Set exercise → Present every line of the records below as a numbered list, omitting any blank lines.

Source records →
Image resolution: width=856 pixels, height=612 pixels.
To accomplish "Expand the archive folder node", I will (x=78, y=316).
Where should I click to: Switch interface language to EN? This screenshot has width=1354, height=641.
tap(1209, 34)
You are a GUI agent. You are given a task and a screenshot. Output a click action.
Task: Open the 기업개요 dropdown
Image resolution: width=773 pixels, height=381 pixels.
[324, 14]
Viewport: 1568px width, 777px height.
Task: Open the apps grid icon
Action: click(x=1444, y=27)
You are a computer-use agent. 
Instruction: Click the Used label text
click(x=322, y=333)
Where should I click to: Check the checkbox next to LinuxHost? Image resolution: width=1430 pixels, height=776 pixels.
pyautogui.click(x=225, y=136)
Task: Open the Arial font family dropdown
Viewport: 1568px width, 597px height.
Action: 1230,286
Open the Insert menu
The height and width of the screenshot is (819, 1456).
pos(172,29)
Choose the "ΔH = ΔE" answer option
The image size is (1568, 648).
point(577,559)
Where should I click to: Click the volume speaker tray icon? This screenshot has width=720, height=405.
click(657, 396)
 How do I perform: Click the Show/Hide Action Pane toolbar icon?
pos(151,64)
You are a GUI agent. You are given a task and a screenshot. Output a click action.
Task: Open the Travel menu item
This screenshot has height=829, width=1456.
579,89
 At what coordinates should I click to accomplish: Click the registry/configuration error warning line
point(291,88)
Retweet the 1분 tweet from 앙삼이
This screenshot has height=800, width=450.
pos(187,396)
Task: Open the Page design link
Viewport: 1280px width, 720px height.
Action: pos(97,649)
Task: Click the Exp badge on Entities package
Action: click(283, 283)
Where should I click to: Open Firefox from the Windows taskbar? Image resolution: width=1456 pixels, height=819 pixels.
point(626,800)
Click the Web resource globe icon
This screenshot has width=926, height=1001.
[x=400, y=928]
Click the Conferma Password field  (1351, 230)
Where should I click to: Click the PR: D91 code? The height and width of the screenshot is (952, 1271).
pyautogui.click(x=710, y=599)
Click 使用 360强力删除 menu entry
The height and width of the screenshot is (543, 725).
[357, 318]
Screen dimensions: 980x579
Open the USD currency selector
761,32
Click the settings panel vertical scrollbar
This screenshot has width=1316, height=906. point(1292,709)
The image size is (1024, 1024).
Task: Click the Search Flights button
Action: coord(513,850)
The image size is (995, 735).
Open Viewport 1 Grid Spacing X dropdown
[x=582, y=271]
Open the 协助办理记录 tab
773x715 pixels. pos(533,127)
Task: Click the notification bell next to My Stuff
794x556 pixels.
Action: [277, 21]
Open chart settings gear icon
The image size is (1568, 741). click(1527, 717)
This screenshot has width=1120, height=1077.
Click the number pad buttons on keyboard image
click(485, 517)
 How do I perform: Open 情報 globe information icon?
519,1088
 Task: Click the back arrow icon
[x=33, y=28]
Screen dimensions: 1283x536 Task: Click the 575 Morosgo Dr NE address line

Result of this task →
1. Image resolution: width=856 pixels, height=612 pixels.
2. To accomplish "Expand the archive folder node", I will (x=78, y=316).
3. Where should I click to: Switch interface language to EN? This screenshot has width=1354, height=641.
4. tap(1209, 34)
5. You are a GUI agent. You are given a task and a screenshot. Output a click action.
6. Task: Open the 기업개요 dropdown
7. Image resolution: width=773 pixels, height=381 pixels.
8. [324, 14]
9. Viewport: 1568px width, 777px height.
10. Task: Open the apps grid icon
11. Action: click(x=1444, y=27)
12. You are a computer-use agent. 
13. Instruction: Click the Used label text
14. click(x=322, y=333)
15. Where should I click to: Check the checkbox next to LinuxHost? Image resolution: width=1430 pixels, height=776 pixels.
16. pyautogui.click(x=225, y=136)
17. Task: Open the Arial font family dropdown
18. Viewport: 1568px width, 597px height.
19. Action: 1230,286
20. Open the Insert menu
21. The height and width of the screenshot is (819, 1456).
22. pos(172,29)
23. Choose the "ΔH = ΔE" answer option
24. The image size is (1568, 648).
25. point(577,559)
26. Where should I click to: Click the volume speaker tray icon? This screenshot has width=720, height=405.
27. click(657, 396)
28.  How do I perform: Click the Show/Hide Action Pane toolbar icon?
29. pos(151,64)
30. You are a GUI agent. You are given a task and a screenshot. Output a click action.
31. Task: Open the Travel menu item
32. This screenshot has height=829, width=1456.
33. 579,89
34.  At what coordinates should I click to accomplish: Click the registry/configuration error warning line
35. point(291,88)
36. Retweet the 1분 tweet from 앙삼이
37. This screenshot has height=800, width=450.
38. pos(187,396)
39. Task: Open the Page design link
40. Viewport: 1280px width, 720px height.
41. Action: pos(97,649)
42. Task: Click the Exp badge on Entities package
43. Action: click(283, 283)
44. Where should I click to: Open Firefox from the Windows taskbar? Image resolution: width=1456 pixels, height=819 pixels.
45. point(626,800)
46. Click the Web resource globe icon
47. This screenshot has width=926, height=1001.
48. [x=400, y=928]
49. Click the Conferma Password field  (1351, 230)
50. Where should I click to: Click the PR: D91 code? The height and width of the screenshot is (952, 1271).
51. pyautogui.click(x=710, y=599)
52. Click 使用 360强力删除 menu entry
53. The height and width of the screenshot is (543, 725).
54. [357, 318]
55. Screen dimensions: 980x579
56. Open the USD currency selector
57. 761,32
58. Click the settings panel vertical scrollbar
59. This screenshot has width=1316, height=906. point(1292,709)
60. The image size is (1024, 1024).
61. Task: Click the Search Flights button
62. Action: coord(513,850)
63. The image size is (995, 735).
64. Open Viewport 1 Grid Spacing X dropdown
65. [x=582, y=271]
66. Open the 协助办理记录 tab
67. 773x715 pixels. pos(533,127)
68. Task: Click the notification bell next to My Stuff
69. 794x556 pixels.
70. Action: [277, 21]
71. Open chart settings gear icon
72. The image size is (1568, 741). click(1527, 717)
73. This screenshot has width=1120, height=1077.
74. Click the number pad buttons on keyboard image
75. click(485, 517)
76.  How do I perform: Open 情報 globe information icon?
77. 519,1088
78.  Task: Click the back arrow icon
79. [x=33, y=28]
80. Screen dimensions: 1283x536 Task: Click the 575 Morosgo Dr NE address line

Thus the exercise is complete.